*** Text block ***

A lead doctor who works with the Alberta Medical Association says he anticipates "potential catastrophic collapse of timely emergency care delivery" because of chronic overcrowding in hospitals across the province.

The warning came in the form of a September 30th letter, which was addressed to the premier, AHS officials and key MLAs.

The author, Dr. Paul Parks, is the head of the Section of Emergency Medicine (SEM). He says he and other members have "serious concerns regarding the state of emergency medical services in the province" because of the lack of space and resources.

"Due to severe access block, we are routinely failing to meet even the basic recommended times to assess and treat acutely ill patients arriving at our hospitals, and suspect the problem will only worsen as he winter illness season approaches," Dr. Parks wrote.

"Despite repeated pleas and communications with your Ministry and Alberta Health Services, access block and emergency department/system overcrowding continues to worsen."

The letter goes on to list dozens of examples where crowding is believed to have led to "substandard emergency care."

Events from 2010 include a patient with a C-spine fracture spending six hours on a spine board in a waiting room, a patient waiting seven hours for treatment after being identified as septic and a heart attack victim left unattended for two hours after arriving on site by ambulance.

Dozens of other examples from the past two years are listed, with the letter stating the incidents happened when anywhere from 50 to 80 per cent of beds were occupied by admitted in-patients.

David Eggen, who represents Friends of Medicare, says what's most concerning is that attached to the letter were other written documents from 2008, which warned of similar problems.

*** End of Text block ***
*** Exercise data ***

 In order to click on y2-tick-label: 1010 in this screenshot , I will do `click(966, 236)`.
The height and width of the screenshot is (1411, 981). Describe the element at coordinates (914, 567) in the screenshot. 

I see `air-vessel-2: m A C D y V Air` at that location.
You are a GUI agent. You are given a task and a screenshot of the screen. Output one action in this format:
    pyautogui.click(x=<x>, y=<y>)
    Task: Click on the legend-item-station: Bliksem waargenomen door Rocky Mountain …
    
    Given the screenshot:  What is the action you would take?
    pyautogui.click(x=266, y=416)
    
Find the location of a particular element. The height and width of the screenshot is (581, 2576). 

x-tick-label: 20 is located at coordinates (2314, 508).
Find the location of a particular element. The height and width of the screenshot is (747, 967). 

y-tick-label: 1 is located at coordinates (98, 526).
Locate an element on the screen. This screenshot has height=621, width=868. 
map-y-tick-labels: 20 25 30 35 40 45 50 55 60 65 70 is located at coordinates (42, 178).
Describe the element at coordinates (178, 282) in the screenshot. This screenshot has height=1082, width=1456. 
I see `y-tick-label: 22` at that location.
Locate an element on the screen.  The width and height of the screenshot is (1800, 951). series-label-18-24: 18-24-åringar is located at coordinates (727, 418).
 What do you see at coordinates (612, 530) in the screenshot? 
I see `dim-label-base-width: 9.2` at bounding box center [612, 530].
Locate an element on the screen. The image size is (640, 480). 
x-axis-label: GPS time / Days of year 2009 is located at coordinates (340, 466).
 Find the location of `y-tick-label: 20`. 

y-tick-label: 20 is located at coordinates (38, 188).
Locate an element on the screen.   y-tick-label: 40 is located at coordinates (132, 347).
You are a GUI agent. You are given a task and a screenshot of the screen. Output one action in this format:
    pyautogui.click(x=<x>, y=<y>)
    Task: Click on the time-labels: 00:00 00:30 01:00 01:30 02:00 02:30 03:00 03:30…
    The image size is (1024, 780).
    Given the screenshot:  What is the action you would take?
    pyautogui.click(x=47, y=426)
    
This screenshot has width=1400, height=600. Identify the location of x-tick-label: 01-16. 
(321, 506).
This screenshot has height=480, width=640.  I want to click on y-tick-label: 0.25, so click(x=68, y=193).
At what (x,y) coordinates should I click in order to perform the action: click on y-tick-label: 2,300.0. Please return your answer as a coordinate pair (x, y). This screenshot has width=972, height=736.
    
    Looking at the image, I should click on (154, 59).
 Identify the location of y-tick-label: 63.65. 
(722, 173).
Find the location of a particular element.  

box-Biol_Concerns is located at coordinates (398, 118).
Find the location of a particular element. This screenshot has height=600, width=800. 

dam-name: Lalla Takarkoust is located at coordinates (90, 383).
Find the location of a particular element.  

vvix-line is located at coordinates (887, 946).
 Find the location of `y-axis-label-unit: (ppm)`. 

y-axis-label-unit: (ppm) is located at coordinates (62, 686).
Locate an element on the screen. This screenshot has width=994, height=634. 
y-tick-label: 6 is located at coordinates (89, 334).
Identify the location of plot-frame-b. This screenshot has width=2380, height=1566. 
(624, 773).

*** End of Exercise data ***

:: Problem set ::
A) In the emergency care article, what date is on the letter Dr. Parks sent?
B) Turn the paragraph in the emergency care article that begins "Events from 2010 include" into a short list.
C) Rename "hospitals" as "health centers" in the emergency care article, giving the part starting with "The author, Dr." and going on through "Dr. Parks wrote.".
Rely on the emergency care article alone.

:: Task responses ::
A) September 30th.

B)
Events from 2010:
- A patient with a C-spine fracture spent six hours on a spine board in a waiting room.
- A patient waited seven hours for treatment after being identified as septic.
- A heart attack victim who arrived by ambulance was left unattended for two hours.

C)
The author, Dr. Paul Parks, is the head of the Section of Emergency Medicine (SEM). He says he and other members have "serious concerns regarding the state of emergency medical services in the province" because of the lack of space and resources.

"Due to severe access block, we are routinely failing to meet even the basic recommended times to assess and treat acutely ill patients arriving at our health centers, and suspect the problem will only worsen as he winter illness season approaches," Dr. Parks wrote.